Our display time remained at 500 ms, but stimuli were not masked (pilot testing reveled no effect of mask and so it was removed as some subjects found it distracting). There were 300 trials per condition. After the experiment was over, the participants were debriefed. On average, the experiment took 30 minutes to complete.

### 4.2 Results

We followed the same analyses we performed in Experiment 1. We first ran a 2 (Order: Mass-First, Count-First) × 2 (Task: Mass, Count) × 5 (Ratio: 2.0, 1.5, 1.2, 1.14, and 1.12) Mixed Measures ANOVA on percent correct at each ratio. There were no main effects or interactions of any factor with Order (all p > 0.20), suggesting that pragmatic effects of contrast between the two tasks are not responsible for our results. There was a significant effect of Ratio (F(1,40) = 140.66; p < 0.01) and of Task (F(1,10) = 10.93; p < 0.01). Consistent with Experiment 1, participants did significantly better in the Mass condition (Mean = 0.80; SE = 0.01) than the Count condition (Mean = 0.74; SE = 0.02).
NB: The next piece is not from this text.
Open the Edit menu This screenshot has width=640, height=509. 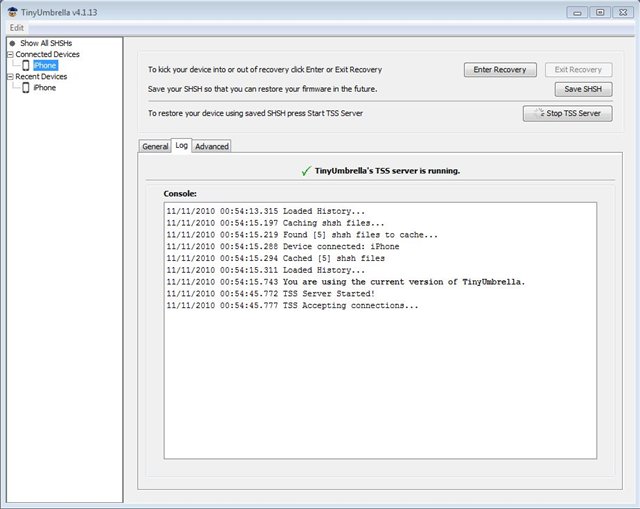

Next, we turned to modeling. The modeled group performance is presented in Figure 4. Just like in Experiment 1, the Weber fraction was fitted for each participant for each condition. The average w for the Mass condition was 0.20 (SE = 0.05; group fit r2 = 0.99) and for the Count condition was 0.29 (SE = 0.13; group fit r2 = 0.98); reflecting better discrimination in the Mass condition. This difference was significant as measured by a planned t-test (t(11) = –2.428; p < 0.05). Both these values closely mirror the values found in Experiment 1 for the Area and Number tasks. We also examined, participant-by-participant, which w value was lower – for all but one participant, the w value for the Mass task was lower than the Count task.

Figure 4

Data from Experiment 2.

Thus, it may be possible that the same magnitude system was used (e.g., the ANS), but that blob-area units are somehow easier to verify than blob-number units. If this were the case, the Weber fractions should be correlated across the two conditions. However, as in Experiment 1, this correlation was not significant (p > 0.30). These results provide no evidence that the same magnitude system was used in both tasks.

As a final assessment of the independence of mass and count, we separated the trials into those where area and number correlated and those where they did not. In the case of the Count task, there was no difference between these two stimulus array types (t(11) = –1.78; p > 0.10), replicating the finding from Experiment 1. In the case of the Mass task, there was a significant difference (t(11) = –2.428; p < 0.05), with the anti-correlated trials (i.e., where number gives the opposite answer of area) being superior (Mean = 0.16; SE = 0.06) to the correlated trials (Mean = 0.26; SE = 0.08).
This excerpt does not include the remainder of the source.